> Work to be completed
Each record, in full, must be restated word for word.

> Dataset records
•••••

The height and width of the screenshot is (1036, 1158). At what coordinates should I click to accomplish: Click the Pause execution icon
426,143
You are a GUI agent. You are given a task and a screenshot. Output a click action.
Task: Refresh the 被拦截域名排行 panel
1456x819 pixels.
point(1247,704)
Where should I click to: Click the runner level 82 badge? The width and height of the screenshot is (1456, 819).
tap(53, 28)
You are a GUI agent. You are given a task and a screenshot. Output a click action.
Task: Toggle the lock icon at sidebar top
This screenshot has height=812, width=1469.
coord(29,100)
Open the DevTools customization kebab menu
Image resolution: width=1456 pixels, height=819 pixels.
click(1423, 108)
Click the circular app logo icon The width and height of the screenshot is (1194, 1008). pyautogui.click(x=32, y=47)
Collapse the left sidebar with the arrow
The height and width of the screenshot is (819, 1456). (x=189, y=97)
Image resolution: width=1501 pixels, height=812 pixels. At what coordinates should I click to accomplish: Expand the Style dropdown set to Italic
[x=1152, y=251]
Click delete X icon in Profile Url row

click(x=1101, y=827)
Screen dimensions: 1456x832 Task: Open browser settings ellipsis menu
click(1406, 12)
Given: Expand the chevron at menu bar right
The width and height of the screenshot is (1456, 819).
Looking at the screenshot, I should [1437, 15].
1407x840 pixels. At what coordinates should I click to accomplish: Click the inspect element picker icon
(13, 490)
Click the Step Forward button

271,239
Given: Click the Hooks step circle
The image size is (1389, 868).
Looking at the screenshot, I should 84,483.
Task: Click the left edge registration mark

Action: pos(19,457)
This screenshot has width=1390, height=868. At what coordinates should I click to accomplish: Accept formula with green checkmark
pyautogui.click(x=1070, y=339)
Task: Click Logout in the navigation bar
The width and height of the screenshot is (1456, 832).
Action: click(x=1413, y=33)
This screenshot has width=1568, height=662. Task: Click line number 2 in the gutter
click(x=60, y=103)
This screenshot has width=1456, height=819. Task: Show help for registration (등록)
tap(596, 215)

•••••

> Exercise solution
The height and width of the screenshot is (1036, 1158). At what coordinates should I click to accomplish: Click the Pause execution icon
426,143
You are a GUI agent. You are given a task and a screenshot. Output a click action.
Task: Refresh the 被拦截域名排行 panel
1456x819 pixels.
point(1247,704)
Where should I click to: Click the runner level 82 badge? The width and height of the screenshot is (1456, 819).
tap(53, 28)
You are a GUI agent. You are given a task and a screenshot. Output a click action.
Task: Toggle the lock icon at sidebar top
This screenshot has height=812, width=1469.
coord(29,100)
Open the DevTools customization kebab menu
Image resolution: width=1456 pixels, height=819 pixels.
click(1423, 108)
Click the circular app logo icon The width and height of the screenshot is (1194, 1008). pyautogui.click(x=32, y=47)
Collapse the left sidebar with the arrow
The height and width of the screenshot is (819, 1456). (x=189, y=97)
Image resolution: width=1501 pixels, height=812 pixels. At what coordinates should I click to accomplish: Expand the Style dropdown set to Italic
[x=1152, y=251]
Click delete X icon in Profile Url row

click(x=1101, y=827)
Screen dimensions: 1456x832 Task: Open browser settings ellipsis menu
click(1406, 12)
Given: Expand the chevron at menu bar right
The width and height of the screenshot is (1456, 819).
Looking at the screenshot, I should [1437, 15].
1407x840 pixels. At what coordinates should I click to accomplish: Click the inspect element picker icon
(13, 490)
Click the Step Forward button

271,239
Given: Click the Hooks step circle
The image size is (1389, 868).
Looking at the screenshot, I should 84,483.
Task: Click the left edge registration mark

Action: pos(19,457)
This screenshot has width=1390, height=868. At what coordinates should I click to accomplish: Accept formula with green checkmark
pyautogui.click(x=1070, y=339)
Task: Click Logout in the navigation bar
The width and height of the screenshot is (1456, 832).
Action: click(x=1413, y=33)
This screenshot has width=1568, height=662. Task: Click line number 2 in the gutter
click(x=60, y=103)
This screenshot has width=1456, height=819. Task: Show help for registration (등록)
tap(596, 215)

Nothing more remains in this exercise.